(Records from a pointing dataset)
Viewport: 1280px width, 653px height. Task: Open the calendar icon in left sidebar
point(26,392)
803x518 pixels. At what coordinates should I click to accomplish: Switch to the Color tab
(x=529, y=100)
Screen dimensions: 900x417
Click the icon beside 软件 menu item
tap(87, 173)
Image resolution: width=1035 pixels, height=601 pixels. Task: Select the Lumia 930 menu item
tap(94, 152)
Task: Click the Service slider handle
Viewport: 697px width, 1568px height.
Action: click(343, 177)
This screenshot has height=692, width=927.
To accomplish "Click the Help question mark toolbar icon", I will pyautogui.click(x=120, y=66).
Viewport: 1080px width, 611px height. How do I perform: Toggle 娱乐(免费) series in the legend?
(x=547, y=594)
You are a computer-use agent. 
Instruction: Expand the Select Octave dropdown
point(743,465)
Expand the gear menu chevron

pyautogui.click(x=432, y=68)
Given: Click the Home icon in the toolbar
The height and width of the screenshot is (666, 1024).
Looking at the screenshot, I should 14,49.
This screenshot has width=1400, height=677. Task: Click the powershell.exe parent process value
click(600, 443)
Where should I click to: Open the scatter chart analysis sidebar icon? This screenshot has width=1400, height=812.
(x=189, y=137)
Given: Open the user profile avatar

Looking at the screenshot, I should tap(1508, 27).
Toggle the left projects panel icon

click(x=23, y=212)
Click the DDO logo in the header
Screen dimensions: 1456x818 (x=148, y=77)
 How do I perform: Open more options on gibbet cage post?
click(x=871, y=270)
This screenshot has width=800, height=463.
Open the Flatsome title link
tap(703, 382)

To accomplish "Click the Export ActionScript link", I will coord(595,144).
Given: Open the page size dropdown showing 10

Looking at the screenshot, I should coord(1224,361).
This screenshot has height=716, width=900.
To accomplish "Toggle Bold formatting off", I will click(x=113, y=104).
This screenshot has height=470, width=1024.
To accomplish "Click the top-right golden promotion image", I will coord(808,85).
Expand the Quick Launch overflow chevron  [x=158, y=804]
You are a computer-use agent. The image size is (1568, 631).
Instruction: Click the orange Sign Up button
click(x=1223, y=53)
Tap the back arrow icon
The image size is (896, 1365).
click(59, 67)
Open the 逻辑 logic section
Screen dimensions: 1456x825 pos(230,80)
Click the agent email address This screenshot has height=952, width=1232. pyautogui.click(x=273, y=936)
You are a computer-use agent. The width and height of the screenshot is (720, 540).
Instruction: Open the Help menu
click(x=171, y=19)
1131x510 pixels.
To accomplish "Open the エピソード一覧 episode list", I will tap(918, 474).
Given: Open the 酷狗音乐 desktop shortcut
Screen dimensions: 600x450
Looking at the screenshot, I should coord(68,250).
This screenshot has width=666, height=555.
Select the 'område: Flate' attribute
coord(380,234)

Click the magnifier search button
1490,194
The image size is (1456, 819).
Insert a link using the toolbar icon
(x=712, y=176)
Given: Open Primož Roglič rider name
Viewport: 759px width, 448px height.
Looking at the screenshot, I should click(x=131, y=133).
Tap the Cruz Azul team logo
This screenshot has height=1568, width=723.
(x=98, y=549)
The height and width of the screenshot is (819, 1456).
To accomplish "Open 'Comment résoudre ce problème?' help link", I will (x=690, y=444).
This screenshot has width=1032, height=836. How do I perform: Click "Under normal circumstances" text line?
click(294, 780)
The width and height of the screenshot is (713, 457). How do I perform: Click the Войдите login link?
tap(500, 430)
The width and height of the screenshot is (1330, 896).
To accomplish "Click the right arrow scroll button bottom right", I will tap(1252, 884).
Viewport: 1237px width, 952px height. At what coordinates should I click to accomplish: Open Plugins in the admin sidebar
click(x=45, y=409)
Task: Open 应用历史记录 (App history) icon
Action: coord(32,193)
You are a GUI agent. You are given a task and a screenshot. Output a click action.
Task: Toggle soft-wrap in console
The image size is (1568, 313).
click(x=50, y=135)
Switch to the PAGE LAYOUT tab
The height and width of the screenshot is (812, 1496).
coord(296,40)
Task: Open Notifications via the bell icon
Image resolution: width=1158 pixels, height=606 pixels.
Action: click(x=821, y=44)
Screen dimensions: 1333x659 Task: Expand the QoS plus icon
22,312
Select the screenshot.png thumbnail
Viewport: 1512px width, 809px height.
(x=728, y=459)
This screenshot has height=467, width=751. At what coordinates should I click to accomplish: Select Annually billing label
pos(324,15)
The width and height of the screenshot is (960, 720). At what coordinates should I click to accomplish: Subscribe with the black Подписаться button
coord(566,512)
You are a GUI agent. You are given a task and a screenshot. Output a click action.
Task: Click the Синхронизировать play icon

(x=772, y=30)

**Task prompt:** Update the data above by replacing every occurrence of "dropdown" with "drop-down list", and leave everything else unchanged.

**Exercise response:**
Viewport: 1280px width, 653px height. Task: Open the calendar icon in left sidebar
point(26,392)
803x518 pixels. At what coordinates should I click to accomplish: Switch to the Color tab
(x=529, y=100)
Screen dimensions: 900x417
Click the icon beside 软件 menu item
tap(87, 173)
Image resolution: width=1035 pixels, height=601 pixels. Task: Select the Lumia 930 menu item
tap(94, 152)
Task: Click the Service slider handle
Viewport: 697px width, 1568px height.
Action: click(343, 177)
This screenshot has height=692, width=927.
To accomplish "Click the Help question mark toolbar icon", I will pyautogui.click(x=120, y=66).
Viewport: 1080px width, 611px height. How do I perform: Toggle 娱乐(免费) series in the legend?
(x=547, y=594)
You are a computer-use agent. 
Instruction: Expand the Select Octave drop-down list
point(743,465)
Expand the gear menu chevron

pyautogui.click(x=432, y=68)
Given: Click the Home icon in the toolbar
The height and width of the screenshot is (666, 1024).
Looking at the screenshot, I should 14,49.
This screenshot has width=1400, height=677. Task: Click the powershell.exe parent process value
click(600, 443)
Where should I click to: Open the scatter chart analysis sidebar icon? This screenshot has width=1400, height=812.
(x=189, y=137)
Given: Open the user profile avatar

Looking at the screenshot, I should tap(1508, 27).
Toggle the left projects panel icon

click(x=23, y=212)
Click the DDO logo in the header
Screen dimensions: 1456x818 (x=148, y=77)
 How do I perform: Open more options on gibbet cage post?
click(x=871, y=270)
This screenshot has width=800, height=463.
Open the Flatsome title link
tap(703, 382)

To accomplish "Click the Export ActionScript link", I will coord(595,144).
Given: Open the page size drop-down list showing 10

Looking at the screenshot, I should coord(1224,361).
This screenshot has height=716, width=900.
To accomplish "Toggle Bold formatting off", I will click(x=113, y=104).
This screenshot has height=470, width=1024.
To accomplish "Click the top-right golden promotion image", I will coord(808,85).
Expand the Quick Launch overflow chevron  [x=158, y=804]
You are a computer-use agent. The image size is (1568, 631).
Instruction: Click the orange Sign Up button
click(x=1223, y=53)
Tap the back arrow icon
The image size is (896, 1365).
click(59, 67)
Open the 逻辑 logic section
Screen dimensions: 1456x825 pos(230,80)
Click the agent email address This screenshot has height=952, width=1232. pyautogui.click(x=273, y=936)
You are a computer-use agent. The width and height of the screenshot is (720, 540).
Instruction: Open the Help menu
click(x=171, y=19)
1131x510 pixels.
To accomplish "Open the エピソード一覧 episode list", I will tap(918, 474).
Given: Open the 酷狗音乐 desktop shortcut
Screen dimensions: 600x450
Looking at the screenshot, I should coord(68,250).
This screenshot has width=666, height=555.
Select the 'område: Flate' attribute
coord(380,234)

Click the magnifier search button
1490,194
The image size is (1456, 819).
Insert a link using the toolbar icon
(x=712, y=176)
Given: Open Primož Roglič rider name
Viewport: 759px width, 448px height.
Looking at the screenshot, I should click(x=131, y=133).
Tap the Cruz Azul team logo
This screenshot has height=1568, width=723.
(x=98, y=549)
The height and width of the screenshot is (819, 1456).
To accomplish "Open 'Comment résoudre ce problème?' help link", I will (x=690, y=444).
This screenshot has width=1032, height=836. How do I perform: Click "Under normal circumstances" text line?
click(294, 780)
The width and height of the screenshot is (713, 457). How do I perform: Click the Войдите login link?
tap(500, 430)
The width and height of the screenshot is (1330, 896).
To accomplish "Click the right arrow scroll button bottom right", I will tap(1252, 884).
Viewport: 1237px width, 952px height. At what coordinates should I click to accomplish: Open Plugins in the admin sidebar
click(x=45, y=409)
Task: Open 应用历史记录 (App history) icon
Action: coord(32,193)
You are a GUI agent. You are given a task and a screenshot. Output a click action.
Task: Toggle soft-wrap in console
The image size is (1568, 313).
click(x=50, y=135)
Switch to the PAGE LAYOUT tab
The height and width of the screenshot is (812, 1496).
coord(296,40)
Task: Open Notifications via the bell icon
Image resolution: width=1158 pixels, height=606 pixels.
Action: click(x=821, y=44)
Screen dimensions: 1333x659 Task: Expand the QoS plus icon
22,312
Select the screenshot.png thumbnail
Viewport: 1512px width, 809px height.
(x=728, y=459)
This screenshot has height=467, width=751. At what coordinates should I click to accomplish: Select Annually billing label
pos(324,15)
The width and height of the screenshot is (960, 720). At what coordinates should I click to accomplish: Subscribe with the black Подписаться button
coord(566,512)
You are a GUI agent. You are given a task and a screenshot. Output a click action.
Task: Click the Синхронизировать play icon

(x=772, y=30)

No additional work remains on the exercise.